The saving grace for Wellington so far has been councils independent of WCC running the affairs in its fringe towns and cities. The majority of new development in the region is happening in Porirua and the valley due to relatively better governance.
Also due to the geography of the region, even far-flung areas are mostly serviced by the two major rail lines, ensuring decent transport connectivity to the CBD.
The difference in housing costs is a major driver. The CBD has a lot of momentum for business but in the long term businesses are going to have to move further out too. All the left over office towers from the 80s have been mostly converted to apartments and there is only a small amount of new office space being created. It won't be John Key's "dying city" but it won't grow the same way.
Population Growth is not a sign of economic progress.
Look at Auckland. Far bigger, harder to live in, and vast zombie suburbs with significant social problems.
The objective should be an economy that increases New Zealanders incomes and thus choices and access to good stuff. (like health services). Population growth has bought the opposite.
The more employers in the regions the better for everyone. Social and professional values decline amid the frustrations, pressures, costs, impersonalisation and consumerism of the larger cities. Local relationships, local amenities and local produce, all build life satisfaction. One or two decent employers can transform a town and its lives, while technology enables distant working for those requiring it - these dynamics together creating hubs of local social value. Life's too short to spend it on a so-called motorway.
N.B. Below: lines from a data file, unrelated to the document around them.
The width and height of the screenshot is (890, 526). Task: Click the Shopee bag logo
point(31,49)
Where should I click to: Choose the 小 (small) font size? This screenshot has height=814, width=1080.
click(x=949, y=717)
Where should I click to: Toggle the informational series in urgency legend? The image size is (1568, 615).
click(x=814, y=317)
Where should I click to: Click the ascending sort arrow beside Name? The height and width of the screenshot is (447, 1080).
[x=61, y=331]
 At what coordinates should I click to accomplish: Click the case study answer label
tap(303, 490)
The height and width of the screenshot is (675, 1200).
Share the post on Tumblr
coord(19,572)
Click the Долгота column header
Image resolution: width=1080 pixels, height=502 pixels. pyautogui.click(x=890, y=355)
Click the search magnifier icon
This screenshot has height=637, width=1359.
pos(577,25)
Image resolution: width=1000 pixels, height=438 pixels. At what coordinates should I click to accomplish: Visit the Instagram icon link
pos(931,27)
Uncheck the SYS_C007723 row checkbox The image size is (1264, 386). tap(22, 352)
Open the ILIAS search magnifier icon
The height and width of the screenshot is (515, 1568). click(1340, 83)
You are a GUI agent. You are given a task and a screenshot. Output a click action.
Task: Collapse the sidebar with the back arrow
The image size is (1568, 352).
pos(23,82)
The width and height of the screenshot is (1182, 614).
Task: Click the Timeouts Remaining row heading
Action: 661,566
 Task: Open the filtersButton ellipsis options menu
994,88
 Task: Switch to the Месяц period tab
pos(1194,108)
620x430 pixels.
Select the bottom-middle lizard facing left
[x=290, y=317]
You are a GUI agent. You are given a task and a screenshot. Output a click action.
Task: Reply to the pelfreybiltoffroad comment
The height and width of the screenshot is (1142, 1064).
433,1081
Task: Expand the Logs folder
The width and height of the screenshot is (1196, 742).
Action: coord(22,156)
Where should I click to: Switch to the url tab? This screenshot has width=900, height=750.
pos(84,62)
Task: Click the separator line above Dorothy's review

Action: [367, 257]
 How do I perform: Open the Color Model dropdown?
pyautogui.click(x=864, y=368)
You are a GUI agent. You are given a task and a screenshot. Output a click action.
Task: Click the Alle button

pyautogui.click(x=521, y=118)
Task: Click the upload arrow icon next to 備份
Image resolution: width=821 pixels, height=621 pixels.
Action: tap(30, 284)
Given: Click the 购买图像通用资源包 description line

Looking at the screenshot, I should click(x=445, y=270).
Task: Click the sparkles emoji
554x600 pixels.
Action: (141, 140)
No point holding the USA up as an example of where we should aspire to be. I have spent time over there and while it is admirable that even the most delinquent American can seemingly make money out of thin air (their political class particularly adept ) the true nature of that economy is one of colonisation and exploitation, physically, financially or nowdays digitally. We don't want to be like that and I suspect nor would the USA allow us to decolonise ourself from them. What we have to do is use the PGF to address our longstanding inability to transition away from a low value commodity economy. No easy feat given the influence the very producers of said commodities have over the policy settings of all successive governments which treat the primary sector like an indulged child ahead of other sectors and regions that could deliver far greater dividends if treated equally well. Me? I'd back revitalisation of the natural gas network in the North Island and set about tapping the gas reserves available to the South Island and reticulate it across the land. We're doing it with fibre broadband so why not with gas, its a useful utility too.